MATERIAL FOR THIS TASK:
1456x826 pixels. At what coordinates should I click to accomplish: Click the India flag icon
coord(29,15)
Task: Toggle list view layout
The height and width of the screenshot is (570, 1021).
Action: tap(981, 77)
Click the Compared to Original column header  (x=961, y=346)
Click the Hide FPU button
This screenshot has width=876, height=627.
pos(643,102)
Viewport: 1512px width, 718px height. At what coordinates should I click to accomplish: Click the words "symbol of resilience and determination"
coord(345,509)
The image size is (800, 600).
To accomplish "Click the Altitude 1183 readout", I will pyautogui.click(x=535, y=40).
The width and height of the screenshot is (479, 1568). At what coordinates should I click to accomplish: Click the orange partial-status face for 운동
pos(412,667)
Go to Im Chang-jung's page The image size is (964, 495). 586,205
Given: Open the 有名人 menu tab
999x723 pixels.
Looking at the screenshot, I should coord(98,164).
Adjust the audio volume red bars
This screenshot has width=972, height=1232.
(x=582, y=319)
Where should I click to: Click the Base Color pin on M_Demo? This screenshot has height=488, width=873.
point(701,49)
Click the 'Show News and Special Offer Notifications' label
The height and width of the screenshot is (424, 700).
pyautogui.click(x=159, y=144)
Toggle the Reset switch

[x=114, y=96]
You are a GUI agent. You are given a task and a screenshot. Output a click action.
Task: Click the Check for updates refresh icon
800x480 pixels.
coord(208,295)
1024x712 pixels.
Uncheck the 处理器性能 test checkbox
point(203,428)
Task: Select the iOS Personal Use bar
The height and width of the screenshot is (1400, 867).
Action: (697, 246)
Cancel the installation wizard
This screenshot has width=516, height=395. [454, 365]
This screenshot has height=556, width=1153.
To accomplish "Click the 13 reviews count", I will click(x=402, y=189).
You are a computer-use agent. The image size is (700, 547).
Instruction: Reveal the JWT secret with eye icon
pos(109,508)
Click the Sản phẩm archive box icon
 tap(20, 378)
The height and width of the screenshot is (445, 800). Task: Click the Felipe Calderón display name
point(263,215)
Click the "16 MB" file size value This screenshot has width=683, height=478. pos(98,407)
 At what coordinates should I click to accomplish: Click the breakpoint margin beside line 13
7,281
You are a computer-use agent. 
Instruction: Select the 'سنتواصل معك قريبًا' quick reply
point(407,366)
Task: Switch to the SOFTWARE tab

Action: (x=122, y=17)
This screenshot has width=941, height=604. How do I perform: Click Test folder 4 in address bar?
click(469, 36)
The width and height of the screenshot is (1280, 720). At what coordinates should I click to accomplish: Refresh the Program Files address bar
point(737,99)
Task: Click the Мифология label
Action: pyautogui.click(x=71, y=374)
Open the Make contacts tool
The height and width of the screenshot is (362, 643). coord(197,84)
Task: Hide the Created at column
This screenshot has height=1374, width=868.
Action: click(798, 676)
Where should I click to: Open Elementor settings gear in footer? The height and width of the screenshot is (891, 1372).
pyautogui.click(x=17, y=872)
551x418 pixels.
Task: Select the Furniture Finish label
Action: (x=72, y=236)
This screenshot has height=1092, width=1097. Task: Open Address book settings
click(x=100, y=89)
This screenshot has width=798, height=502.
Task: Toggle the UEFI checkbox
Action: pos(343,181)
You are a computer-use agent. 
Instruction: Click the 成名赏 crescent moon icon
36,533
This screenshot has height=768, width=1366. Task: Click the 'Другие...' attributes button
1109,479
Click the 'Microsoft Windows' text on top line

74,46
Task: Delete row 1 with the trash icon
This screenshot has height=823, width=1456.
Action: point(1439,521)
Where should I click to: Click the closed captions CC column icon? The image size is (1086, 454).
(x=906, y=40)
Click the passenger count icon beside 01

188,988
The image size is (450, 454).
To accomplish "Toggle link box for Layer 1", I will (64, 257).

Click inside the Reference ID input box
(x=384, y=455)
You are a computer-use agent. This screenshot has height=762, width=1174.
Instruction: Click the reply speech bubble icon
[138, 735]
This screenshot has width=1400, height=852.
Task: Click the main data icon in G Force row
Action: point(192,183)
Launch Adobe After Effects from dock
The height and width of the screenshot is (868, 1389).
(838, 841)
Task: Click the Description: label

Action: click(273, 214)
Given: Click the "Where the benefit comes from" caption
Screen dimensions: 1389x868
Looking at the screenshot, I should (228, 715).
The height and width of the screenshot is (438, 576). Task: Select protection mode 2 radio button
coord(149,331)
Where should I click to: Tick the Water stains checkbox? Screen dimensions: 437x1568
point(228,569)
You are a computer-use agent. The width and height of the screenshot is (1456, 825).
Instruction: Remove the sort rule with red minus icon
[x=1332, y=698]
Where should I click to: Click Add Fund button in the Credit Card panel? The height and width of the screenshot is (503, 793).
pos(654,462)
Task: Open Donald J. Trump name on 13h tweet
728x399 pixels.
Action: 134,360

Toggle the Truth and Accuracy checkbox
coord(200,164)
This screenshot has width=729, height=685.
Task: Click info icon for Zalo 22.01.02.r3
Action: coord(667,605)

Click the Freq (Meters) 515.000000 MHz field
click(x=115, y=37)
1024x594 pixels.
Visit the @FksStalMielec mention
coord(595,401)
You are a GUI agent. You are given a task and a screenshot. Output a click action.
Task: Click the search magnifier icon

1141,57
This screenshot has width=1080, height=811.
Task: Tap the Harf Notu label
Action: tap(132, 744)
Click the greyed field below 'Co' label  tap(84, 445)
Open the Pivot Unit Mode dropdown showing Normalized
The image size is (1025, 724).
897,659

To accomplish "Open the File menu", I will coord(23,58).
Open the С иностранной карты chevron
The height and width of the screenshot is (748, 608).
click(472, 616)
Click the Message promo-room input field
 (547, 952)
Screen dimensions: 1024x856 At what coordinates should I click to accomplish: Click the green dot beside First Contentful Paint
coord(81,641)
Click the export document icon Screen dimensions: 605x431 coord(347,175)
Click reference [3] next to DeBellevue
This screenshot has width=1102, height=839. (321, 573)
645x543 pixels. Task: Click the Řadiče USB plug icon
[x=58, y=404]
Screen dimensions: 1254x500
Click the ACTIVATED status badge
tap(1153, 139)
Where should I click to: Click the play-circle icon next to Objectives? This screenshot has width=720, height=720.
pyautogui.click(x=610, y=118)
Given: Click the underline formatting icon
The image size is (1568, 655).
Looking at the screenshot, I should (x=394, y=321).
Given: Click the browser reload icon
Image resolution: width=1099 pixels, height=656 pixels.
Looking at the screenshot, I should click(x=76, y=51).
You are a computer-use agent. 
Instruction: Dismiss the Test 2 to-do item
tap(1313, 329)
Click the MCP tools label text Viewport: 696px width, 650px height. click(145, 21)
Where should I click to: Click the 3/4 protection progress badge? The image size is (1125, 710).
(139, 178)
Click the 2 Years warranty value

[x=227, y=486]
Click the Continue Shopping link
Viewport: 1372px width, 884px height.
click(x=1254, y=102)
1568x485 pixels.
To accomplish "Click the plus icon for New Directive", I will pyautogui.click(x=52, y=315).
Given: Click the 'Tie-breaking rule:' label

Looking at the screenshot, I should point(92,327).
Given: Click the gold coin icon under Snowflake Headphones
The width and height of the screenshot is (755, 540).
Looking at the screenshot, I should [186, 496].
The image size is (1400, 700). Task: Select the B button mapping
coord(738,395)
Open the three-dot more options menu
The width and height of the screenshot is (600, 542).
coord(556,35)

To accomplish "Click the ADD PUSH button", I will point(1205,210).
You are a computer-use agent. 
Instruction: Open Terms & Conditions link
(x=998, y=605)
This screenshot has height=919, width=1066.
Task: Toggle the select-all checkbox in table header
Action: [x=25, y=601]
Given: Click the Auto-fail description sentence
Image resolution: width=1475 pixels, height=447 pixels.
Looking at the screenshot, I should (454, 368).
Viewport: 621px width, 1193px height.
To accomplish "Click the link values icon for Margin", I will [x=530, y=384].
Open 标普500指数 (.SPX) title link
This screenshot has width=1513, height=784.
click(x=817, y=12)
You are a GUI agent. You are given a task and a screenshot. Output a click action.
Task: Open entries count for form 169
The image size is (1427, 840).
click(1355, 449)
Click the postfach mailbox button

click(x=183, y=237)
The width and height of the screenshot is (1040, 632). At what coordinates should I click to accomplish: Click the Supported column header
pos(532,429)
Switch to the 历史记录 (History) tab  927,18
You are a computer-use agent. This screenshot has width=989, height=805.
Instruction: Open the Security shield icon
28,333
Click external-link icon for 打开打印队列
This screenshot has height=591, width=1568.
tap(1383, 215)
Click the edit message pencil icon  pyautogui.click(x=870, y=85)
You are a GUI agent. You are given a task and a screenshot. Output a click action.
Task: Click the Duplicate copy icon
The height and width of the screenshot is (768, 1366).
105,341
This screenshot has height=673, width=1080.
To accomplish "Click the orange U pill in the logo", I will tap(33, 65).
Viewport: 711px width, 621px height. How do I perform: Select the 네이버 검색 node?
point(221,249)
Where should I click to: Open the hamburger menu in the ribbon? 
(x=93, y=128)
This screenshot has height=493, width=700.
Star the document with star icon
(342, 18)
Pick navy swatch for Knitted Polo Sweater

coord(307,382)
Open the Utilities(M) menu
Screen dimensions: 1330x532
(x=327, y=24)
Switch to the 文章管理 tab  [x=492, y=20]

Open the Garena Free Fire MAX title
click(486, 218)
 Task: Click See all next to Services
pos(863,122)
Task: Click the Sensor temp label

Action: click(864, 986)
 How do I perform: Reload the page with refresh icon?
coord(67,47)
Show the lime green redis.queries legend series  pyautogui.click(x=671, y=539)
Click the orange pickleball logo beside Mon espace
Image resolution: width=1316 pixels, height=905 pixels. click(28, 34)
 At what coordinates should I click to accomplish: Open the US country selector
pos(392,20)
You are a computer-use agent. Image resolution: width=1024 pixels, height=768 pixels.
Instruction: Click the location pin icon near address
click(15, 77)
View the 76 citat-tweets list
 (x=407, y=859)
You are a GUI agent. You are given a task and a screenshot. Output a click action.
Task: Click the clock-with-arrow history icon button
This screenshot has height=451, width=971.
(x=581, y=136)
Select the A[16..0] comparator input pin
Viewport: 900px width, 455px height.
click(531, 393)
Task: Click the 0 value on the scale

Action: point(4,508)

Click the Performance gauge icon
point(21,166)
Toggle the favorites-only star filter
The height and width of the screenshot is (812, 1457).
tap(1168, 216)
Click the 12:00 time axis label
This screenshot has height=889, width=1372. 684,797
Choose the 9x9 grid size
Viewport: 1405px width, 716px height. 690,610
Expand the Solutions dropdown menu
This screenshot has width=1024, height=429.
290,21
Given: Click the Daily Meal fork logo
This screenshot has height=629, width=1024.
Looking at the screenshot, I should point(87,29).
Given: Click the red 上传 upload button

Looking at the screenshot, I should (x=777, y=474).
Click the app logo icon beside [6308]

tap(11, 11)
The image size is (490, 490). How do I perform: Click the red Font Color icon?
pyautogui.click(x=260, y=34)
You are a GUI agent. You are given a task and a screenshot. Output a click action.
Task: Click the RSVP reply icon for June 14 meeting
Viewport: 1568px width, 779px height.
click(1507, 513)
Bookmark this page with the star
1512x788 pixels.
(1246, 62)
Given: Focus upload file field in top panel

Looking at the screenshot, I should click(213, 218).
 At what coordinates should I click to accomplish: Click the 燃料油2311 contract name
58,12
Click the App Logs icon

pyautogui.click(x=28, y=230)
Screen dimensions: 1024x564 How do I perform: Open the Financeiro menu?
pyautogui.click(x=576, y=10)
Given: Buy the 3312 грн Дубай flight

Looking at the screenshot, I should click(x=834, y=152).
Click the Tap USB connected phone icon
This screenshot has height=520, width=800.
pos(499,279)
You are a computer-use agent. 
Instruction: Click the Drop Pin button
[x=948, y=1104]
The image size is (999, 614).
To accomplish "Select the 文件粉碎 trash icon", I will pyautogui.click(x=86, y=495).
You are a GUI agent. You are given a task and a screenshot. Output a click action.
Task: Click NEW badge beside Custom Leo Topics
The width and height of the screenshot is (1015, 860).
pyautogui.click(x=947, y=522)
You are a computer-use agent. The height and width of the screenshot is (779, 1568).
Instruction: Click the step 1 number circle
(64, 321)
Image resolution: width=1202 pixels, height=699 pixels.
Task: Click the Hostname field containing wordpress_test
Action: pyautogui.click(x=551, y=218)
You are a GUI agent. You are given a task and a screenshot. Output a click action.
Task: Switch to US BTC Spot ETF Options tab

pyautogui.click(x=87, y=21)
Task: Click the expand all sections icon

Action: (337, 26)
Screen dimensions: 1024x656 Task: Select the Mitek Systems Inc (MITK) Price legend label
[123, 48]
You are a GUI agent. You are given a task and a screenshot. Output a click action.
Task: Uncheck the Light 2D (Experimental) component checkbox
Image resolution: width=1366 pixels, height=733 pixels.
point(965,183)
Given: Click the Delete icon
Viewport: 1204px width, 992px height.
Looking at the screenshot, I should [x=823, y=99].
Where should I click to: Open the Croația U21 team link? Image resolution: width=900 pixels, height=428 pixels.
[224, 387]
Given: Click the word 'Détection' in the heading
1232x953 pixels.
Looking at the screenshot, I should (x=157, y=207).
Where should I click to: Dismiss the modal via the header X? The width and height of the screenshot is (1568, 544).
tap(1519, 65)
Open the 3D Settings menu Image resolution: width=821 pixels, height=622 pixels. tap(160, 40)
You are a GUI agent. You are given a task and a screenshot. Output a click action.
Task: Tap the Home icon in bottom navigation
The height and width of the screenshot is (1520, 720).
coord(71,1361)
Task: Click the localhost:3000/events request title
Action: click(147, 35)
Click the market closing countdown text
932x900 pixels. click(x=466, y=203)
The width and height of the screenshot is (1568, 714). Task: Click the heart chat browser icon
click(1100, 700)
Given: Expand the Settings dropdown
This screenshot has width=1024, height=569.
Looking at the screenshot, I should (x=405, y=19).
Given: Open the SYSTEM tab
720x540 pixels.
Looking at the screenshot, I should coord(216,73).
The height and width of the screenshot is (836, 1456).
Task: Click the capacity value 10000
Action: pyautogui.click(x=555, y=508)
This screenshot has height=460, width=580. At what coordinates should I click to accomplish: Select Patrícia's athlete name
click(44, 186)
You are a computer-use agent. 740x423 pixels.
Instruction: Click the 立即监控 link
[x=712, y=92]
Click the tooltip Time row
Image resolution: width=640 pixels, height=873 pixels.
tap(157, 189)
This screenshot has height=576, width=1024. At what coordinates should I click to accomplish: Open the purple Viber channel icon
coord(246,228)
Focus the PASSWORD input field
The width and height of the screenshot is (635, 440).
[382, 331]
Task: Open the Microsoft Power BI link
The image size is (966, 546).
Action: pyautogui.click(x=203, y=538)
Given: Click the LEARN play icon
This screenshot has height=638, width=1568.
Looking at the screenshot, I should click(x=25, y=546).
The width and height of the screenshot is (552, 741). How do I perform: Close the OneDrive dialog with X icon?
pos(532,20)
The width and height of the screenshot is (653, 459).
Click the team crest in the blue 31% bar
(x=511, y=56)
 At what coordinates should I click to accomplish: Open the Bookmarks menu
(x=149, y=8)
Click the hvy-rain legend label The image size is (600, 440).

ASSIGNMENT:
Locate the word "from" in the data above. Copy every line carrying it.

SOLUTION:
Launch Adobe After Effects from dock
Given: Click the "Where the benefit comes from" caption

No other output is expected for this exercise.